DATA FOR THE TASK:
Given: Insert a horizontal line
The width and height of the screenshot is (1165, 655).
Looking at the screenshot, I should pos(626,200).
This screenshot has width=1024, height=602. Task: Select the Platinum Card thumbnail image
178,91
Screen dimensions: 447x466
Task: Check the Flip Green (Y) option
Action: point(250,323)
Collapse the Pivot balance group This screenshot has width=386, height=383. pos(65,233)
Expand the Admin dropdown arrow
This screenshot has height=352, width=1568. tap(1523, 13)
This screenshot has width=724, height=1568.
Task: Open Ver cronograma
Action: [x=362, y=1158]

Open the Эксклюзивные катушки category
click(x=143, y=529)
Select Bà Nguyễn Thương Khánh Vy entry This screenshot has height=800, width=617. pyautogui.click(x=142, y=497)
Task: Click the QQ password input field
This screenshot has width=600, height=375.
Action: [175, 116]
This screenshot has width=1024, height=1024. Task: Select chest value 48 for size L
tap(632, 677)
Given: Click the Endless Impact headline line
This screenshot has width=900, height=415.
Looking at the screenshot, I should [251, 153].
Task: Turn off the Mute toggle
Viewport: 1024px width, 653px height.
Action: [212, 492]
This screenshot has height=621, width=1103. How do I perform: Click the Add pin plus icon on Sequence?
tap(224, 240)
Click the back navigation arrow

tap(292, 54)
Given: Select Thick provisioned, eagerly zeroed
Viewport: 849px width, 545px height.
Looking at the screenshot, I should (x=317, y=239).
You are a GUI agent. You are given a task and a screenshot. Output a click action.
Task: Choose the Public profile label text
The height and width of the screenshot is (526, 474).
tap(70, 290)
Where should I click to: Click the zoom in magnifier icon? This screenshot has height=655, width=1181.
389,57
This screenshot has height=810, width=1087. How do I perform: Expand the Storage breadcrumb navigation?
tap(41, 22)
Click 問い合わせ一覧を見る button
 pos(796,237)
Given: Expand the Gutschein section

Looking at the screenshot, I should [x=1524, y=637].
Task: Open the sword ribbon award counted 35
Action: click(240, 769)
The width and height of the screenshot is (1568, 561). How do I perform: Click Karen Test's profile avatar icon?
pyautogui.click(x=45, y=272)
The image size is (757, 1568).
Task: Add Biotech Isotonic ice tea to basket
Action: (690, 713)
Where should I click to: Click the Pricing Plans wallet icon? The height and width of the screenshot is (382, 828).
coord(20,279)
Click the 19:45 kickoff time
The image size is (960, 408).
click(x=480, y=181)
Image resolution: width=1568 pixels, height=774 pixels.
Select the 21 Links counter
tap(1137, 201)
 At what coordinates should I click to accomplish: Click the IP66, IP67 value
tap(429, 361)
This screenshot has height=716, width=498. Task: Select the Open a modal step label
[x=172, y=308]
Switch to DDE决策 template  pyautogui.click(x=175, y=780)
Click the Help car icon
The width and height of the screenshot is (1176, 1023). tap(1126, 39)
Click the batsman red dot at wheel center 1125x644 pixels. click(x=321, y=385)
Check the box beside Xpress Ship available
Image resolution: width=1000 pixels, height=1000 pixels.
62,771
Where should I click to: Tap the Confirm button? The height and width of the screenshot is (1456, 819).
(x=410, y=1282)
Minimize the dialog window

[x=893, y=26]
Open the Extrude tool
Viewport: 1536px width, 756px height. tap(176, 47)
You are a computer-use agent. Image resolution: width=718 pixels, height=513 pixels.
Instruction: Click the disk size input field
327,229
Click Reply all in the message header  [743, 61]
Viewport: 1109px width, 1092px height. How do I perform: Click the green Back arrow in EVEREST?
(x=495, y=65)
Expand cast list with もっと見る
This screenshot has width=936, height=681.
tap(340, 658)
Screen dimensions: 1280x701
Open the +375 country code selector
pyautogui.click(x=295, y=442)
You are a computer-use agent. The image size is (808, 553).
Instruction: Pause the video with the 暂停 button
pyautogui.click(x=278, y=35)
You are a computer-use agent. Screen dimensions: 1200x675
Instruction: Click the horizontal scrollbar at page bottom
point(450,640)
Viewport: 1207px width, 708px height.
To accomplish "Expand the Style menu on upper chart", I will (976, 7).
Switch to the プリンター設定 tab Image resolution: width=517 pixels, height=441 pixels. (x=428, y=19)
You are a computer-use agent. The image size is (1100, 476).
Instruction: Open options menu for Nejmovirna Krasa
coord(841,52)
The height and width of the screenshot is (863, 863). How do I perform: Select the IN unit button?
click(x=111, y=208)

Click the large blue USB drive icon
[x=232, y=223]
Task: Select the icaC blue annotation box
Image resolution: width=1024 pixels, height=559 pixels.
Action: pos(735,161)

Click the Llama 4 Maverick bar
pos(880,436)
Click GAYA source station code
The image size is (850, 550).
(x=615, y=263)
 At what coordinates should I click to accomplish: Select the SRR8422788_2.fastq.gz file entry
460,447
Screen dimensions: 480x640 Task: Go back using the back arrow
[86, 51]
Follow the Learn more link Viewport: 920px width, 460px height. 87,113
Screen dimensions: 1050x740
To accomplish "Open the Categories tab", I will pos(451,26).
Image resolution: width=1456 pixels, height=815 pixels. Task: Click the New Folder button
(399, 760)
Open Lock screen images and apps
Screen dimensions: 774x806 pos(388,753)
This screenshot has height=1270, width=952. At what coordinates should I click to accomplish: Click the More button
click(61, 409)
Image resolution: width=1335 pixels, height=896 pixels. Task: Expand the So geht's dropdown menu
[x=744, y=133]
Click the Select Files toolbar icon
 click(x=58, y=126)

PROBLEM DESCRIPTION: The listing above must be written out again in its entirety, exactly as given.

REPLY TO THE TASK:
Given: Insert a horizontal line
The width and height of the screenshot is (1165, 655).
Looking at the screenshot, I should pos(626,200).
This screenshot has width=1024, height=602. Task: Select the Platinum Card thumbnail image
178,91
Screen dimensions: 447x466
Task: Check the Flip Green (Y) option
Action: point(250,323)
Collapse the Pivot balance group This screenshot has width=386, height=383. pos(65,233)
Expand the Admin dropdown arrow
This screenshot has height=352, width=1568. tap(1523, 13)
This screenshot has width=724, height=1568.
Task: Open Ver cronograma
Action: [x=362, y=1158]

Open the Эксклюзивные катушки category
click(x=143, y=529)
Select Bà Nguyễn Thương Khánh Vy entry This screenshot has height=800, width=617. pyautogui.click(x=142, y=497)
Task: Click the QQ password input field
This screenshot has width=600, height=375.
Action: [175, 116]
This screenshot has width=1024, height=1024. Task: Select chest value 48 for size L
tap(632, 677)
Given: Click the Endless Impact headline line
This screenshot has width=900, height=415.
Looking at the screenshot, I should [251, 153].
Task: Turn off the Mute toggle
Viewport: 1024px width, 653px height.
Action: [212, 492]
This screenshot has height=621, width=1103. How do I perform: Click the Add pin plus icon on Sequence?
tap(224, 240)
Click the back navigation arrow

tap(292, 54)
Given: Select Thick provisioned, eagerly zeroed
Viewport: 849px width, 545px height.
Looking at the screenshot, I should (x=317, y=239).
You are a GUI agent. You are given a task and a screenshot. Output a click action.
Task: Choose the Public profile label text
The height and width of the screenshot is (526, 474).
tap(70, 290)
Where should I click to: Click the zoom in magnifier icon? This screenshot has height=655, width=1181.
389,57
This screenshot has height=810, width=1087. How do I perform: Expand the Storage breadcrumb navigation?
tap(41, 22)
Click 問い合わせ一覧を見る button
 pos(796,237)
Given: Expand the Gutschein section

Looking at the screenshot, I should [x=1524, y=637].
Task: Open the sword ribbon award counted 35
Action: click(240, 769)
The width and height of the screenshot is (1568, 561). How do I perform: Click Karen Test's profile avatar icon?
pyautogui.click(x=45, y=272)
The image size is (757, 1568).
Task: Add Biotech Isotonic ice tea to basket
Action: (690, 713)
Where should I click to: Click the Pricing Plans wallet icon? The height and width of the screenshot is (382, 828).
coord(20,279)
Click the 19:45 kickoff time
The image size is (960, 408).
click(x=480, y=181)
Image resolution: width=1568 pixels, height=774 pixels.
Select the 21 Links counter
tap(1137, 201)
 At what coordinates should I click to accomplish: Click the IP66, IP67 value
tap(429, 361)
This screenshot has height=716, width=498. Task: Select the Open a modal step label
[x=172, y=308]
Switch to DDE决策 template  pyautogui.click(x=175, y=780)
Click the Help car icon
The width and height of the screenshot is (1176, 1023). tap(1126, 39)
Click the batsman red dot at wheel center 1125x644 pixels. click(x=321, y=385)
Check the box beside Xpress Ship available
Image resolution: width=1000 pixels, height=1000 pixels.
62,771
Where should I click to: Tap the Confirm button? The height and width of the screenshot is (1456, 819).
(x=410, y=1282)
Minimize the dialog window

[x=893, y=26]
Open the Extrude tool
Viewport: 1536px width, 756px height. tap(176, 47)
You are a computer-use agent. Image resolution: width=718 pixels, height=513 pixels.
Instruction: Click the disk size input field
327,229
Click Reply all in the message header  [743, 61]
Viewport: 1109px width, 1092px height. How do I perform: Click the green Back arrow in EVEREST?
(x=495, y=65)
Expand cast list with もっと見る
This screenshot has width=936, height=681.
tap(340, 658)
Screen dimensions: 1280x701
Open the +375 country code selector
pyautogui.click(x=295, y=442)
You are a computer-use agent. The image size is (808, 553).
Instruction: Pause the video with the 暂停 button
pyautogui.click(x=278, y=35)
You are a computer-use agent. Screen dimensions: 1200x675
Instruction: Click the horizontal scrollbar at page bottom
point(450,640)
Viewport: 1207px width, 708px height.
To accomplish "Expand the Style menu on upper chart", I will (976, 7).
Switch to the プリンター設定 tab Image resolution: width=517 pixels, height=441 pixels. (x=428, y=19)
You are a computer-use agent. The image size is (1100, 476).
Instruction: Open options menu for Nejmovirna Krasa
coord(841,52)
The height and width of the screenshot is (863, 863). How do I perform: Select the IN unit button?
click(x=111, y=208)

Click the large blue USB drive icon
[x=232, y=223]
Task: Select the icaC blue annotation box
Image resolution: width=1024 pixels, height=559 pixels.
Action: pos(735,161)

Click the Llama 4 Maverick bar
pos(880,436)
Click GAYA source station code
The image size is (850, 550).
(x=615, y=263)
 At what coordinates should I click to accomplish: Select the SRR8422788_2.fastq.gz file entry
460,447
Screen dimensions: 480x640 Task: Go back using the back arrow
[86, 51]
Follow the Learn more link Viewport: 920px width, 460px height. 87,113
Screen dimensions: 1050x740
To accomplish "Open the Categories tab", I will pos(451,26).
Image resolution: width=1456 pixels, height=815 pixels. Task: Click the New Folder button
(399, 760)
Open Lock screen images and apps
Screen dimensions: 774x806 pos(388,753)
This screenshot has height=1270, width=952. At what coordinates should I click to accomplish: Click the More button
click(61, 409)
Image resolution: width=1335 pixels, height=896 pixels. Task: Expand the So geht's dropdown menu
[x=744, y=133]
Click the Select Files toolbar icon
 click(x=58, y=126)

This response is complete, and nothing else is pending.